My mother rarely wavered. She was clear about all she believed in. These values guided her each day of her life.

How do a parent’s values influence you?

As my mother’s daughter, all of her values influenced my life.

Like most children, it was natural for me to try and model myself after my mother. This was mostly for the good. I adopted her love of beauty, I actively strive for social justice, and I love deeply. In time, I became an artist.

But occasionally, as in the case of her focus on perfectionism, the influence was not so positive. It has taken me years to be able to aim for excellence without pushing myself to the impossible extreme of perfectionism.

Can you see yourself through the lens of core values?

As we each grow and evolve through life, we become unique individuals. My list of core values has some overlaps with those I see as my mother’s, but it is unique to me. 

My list begins with love. Love is closely followed by creativity that's paired with curiosity. (Following my curiosity has helped to free me from the perfectionism that hampered me for many decades.)

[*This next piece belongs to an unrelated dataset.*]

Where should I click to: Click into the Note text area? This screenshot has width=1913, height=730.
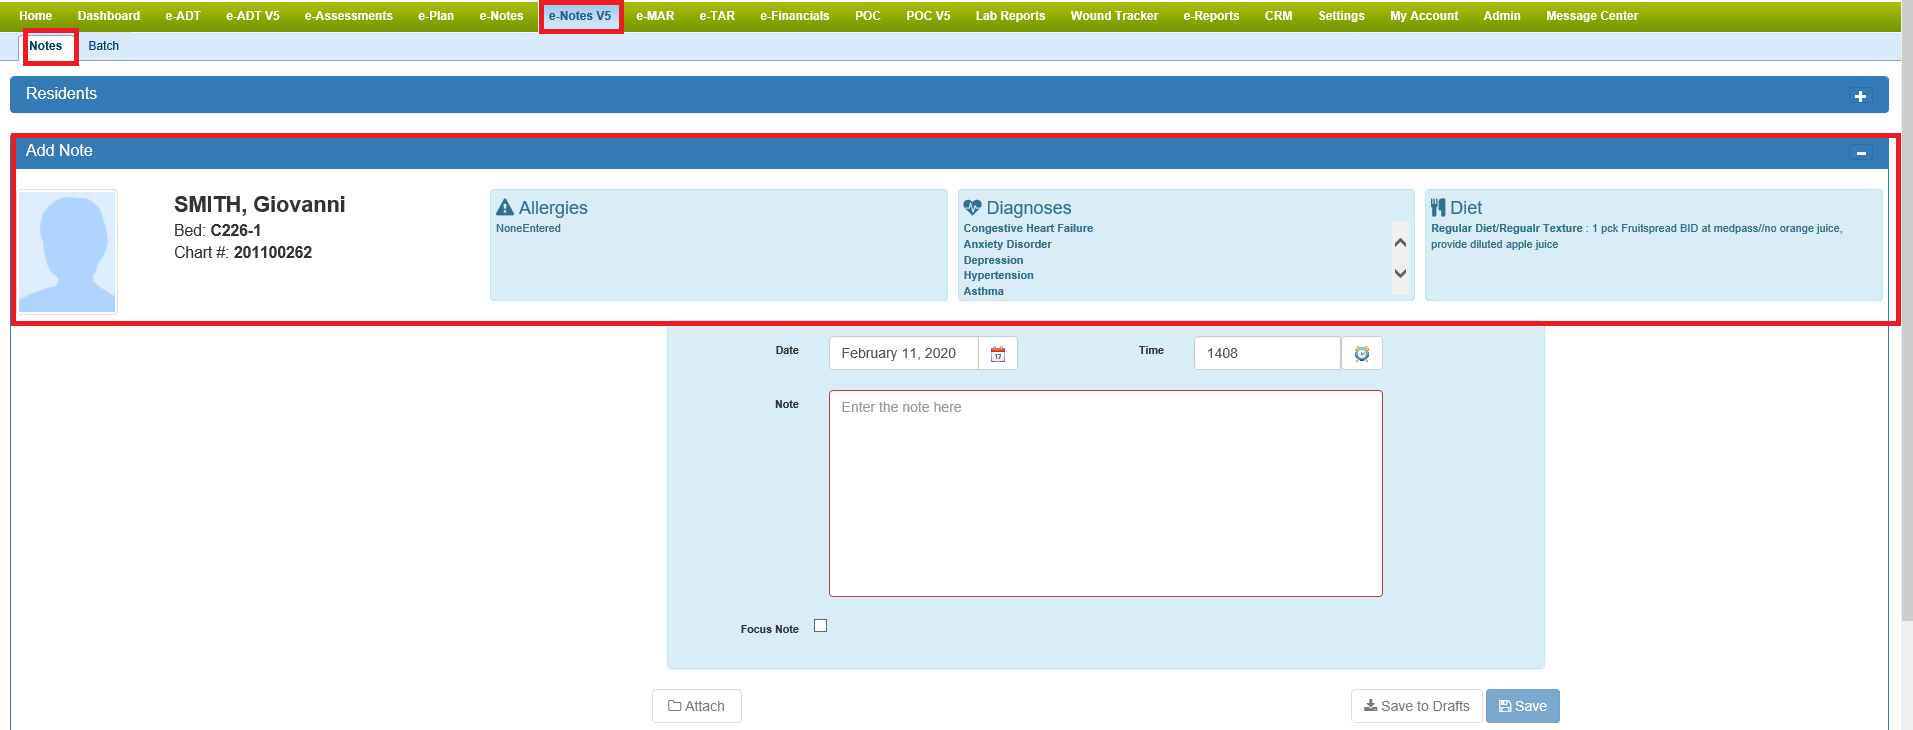pyautogui.click(x=1105, y=493)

Happiness, joy and gratitude are core for me. My love of beauty came directly from my mother. Exploration — of ideas and new places — is also on my list. 

Leadership paired with vision; justice paired with tolerance; generativity; and accountability paired with resourcefulness round out my list of values.

What about your values?

Have you thought about the values that guide you? If not, I recommend that you set aside some time to think about them, and identify your short list of what is truly central to the way you live.

Of course there are many attributes that matter to all of us. The challenge is to think of those that are most true, through and through, for you.

For instance, there may be lots of things that are important to you, like honesty, or boldness, dependability, honor, grace, success, uniqueness, patriotism, fidelity, piety, diligence, or security — to randomly name a few possibilities. 

When you think about things that ring true, consider if they are core values for you — if they always guide you. You can consider paired values, or related attributes, as I have in my short list above, as you get to your focused list.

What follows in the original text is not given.